Stonewall Jackson's Little Sorrel: An Unlikely Hero of the Civil War
Stonewall Jackson's Little Sorrel: An Unlikely Hero of the Civil War
Author: Sharon B Smith
He was one of the most famous and beloved Confederate war veterans, despite his Yankee heritage. He was a horse named “Little Sorrel.”The military value of horses, enhanced by mid-Victorian sentimentality, made celebrities of many of those who went to war. Southerners, both soldiers and civilians, were especially enthusiastic about their warhorses, although Northerners were hardly immune to equine hero worship. During the war and throughout the rest of the 19th century there was no star that shone brighter than that of a small red horse who soon known as Stonewall Jackson’s Little Sorrel. The name was descriptive at first but was soon adopted by military and public alike as his offiical name. Robert E. Lee’s Traveller eventually became more familiar, thanks to Matthew Brady’s iconic postwar photograph, but Traveller was mostly famous for being gray and handsome—the equine image of his owner. Very little was publicized or even known about the nature of the horse himself. Not so with the little sorrel. Early in the war he became known as a horse of great personality and charm, an eccentric animal with an intriguing background. Like Traveller, his enduring fame was due initially to the prominence of his owner and the uncanny similarities between horse and human. But the little red horse long survived that owner, General Thomas J. “Stonewall” Jackson, and developed a following of his own.
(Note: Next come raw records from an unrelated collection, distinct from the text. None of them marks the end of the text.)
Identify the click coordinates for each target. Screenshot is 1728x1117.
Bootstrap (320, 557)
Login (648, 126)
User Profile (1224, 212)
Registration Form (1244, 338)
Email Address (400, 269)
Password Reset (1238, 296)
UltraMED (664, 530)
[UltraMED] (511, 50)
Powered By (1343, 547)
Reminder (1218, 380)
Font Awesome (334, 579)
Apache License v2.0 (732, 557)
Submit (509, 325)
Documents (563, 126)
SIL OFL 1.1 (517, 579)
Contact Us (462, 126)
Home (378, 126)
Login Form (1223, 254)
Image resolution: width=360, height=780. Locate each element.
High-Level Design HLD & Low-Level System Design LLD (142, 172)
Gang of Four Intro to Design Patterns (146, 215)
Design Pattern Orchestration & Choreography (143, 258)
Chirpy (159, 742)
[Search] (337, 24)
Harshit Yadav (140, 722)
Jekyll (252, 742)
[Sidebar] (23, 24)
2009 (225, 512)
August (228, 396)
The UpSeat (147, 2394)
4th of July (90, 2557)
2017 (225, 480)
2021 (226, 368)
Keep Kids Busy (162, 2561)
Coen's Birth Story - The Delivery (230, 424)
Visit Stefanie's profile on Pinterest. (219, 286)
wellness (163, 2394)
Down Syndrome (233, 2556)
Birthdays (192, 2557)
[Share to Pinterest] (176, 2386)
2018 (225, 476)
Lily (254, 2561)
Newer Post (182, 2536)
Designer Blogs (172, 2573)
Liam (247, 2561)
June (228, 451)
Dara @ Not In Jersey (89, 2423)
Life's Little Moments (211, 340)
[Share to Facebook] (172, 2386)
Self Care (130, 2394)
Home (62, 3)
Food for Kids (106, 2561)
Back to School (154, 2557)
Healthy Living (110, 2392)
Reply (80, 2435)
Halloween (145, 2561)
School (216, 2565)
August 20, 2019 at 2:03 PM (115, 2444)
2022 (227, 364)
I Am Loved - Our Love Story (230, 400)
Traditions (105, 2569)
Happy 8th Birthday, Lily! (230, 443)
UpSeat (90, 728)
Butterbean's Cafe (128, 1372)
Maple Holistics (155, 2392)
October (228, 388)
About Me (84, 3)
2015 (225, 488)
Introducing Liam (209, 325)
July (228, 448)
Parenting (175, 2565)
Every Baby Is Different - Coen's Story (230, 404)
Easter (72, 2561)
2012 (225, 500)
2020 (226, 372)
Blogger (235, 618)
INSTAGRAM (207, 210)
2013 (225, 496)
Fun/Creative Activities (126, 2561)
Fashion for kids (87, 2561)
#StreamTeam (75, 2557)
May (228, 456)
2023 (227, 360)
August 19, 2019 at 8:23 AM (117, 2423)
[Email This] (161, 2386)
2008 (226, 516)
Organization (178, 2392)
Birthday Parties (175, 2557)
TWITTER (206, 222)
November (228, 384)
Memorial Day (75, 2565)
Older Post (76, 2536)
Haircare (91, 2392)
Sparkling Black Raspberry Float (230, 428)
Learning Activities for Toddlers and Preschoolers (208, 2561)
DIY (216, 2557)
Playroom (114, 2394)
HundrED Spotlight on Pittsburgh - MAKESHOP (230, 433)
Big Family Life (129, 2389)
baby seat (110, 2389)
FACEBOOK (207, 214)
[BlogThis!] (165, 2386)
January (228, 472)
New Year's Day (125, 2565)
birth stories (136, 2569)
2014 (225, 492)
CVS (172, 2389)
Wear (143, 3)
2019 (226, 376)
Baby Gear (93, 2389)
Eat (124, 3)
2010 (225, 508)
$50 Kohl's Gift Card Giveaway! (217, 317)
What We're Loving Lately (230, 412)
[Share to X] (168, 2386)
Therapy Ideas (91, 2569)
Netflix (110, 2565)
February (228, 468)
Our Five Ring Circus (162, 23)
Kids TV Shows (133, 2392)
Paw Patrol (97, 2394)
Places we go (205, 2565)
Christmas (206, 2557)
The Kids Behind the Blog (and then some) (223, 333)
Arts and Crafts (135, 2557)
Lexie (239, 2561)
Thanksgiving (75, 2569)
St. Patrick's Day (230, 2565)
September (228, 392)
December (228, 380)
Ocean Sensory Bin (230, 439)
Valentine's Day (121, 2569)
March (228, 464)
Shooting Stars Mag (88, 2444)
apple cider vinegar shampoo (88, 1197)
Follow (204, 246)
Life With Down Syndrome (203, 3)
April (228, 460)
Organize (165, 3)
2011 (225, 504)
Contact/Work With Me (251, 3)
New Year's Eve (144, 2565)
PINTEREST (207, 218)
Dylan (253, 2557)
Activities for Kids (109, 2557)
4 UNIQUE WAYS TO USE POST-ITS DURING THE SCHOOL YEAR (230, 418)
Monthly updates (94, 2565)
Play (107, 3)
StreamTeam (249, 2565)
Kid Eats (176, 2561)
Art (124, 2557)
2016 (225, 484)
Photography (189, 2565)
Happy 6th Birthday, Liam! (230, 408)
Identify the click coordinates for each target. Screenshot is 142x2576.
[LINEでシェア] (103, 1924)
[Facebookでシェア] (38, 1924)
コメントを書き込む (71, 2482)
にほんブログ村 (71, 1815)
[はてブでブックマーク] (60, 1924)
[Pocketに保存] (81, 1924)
In fact, he lived longer than almost all horses who survived the Civil War as well as many thousands of human veterans. His death in 1886 drew attention worthy of a deceased general, his mounted remains have been admired by hundreds of thousands of people since 1887, and the final burial of his bones (after a cross-country, multi-century odyssey) in 1997 was the occasion for an event that could only be described as a funeral, and a well-attended one at that.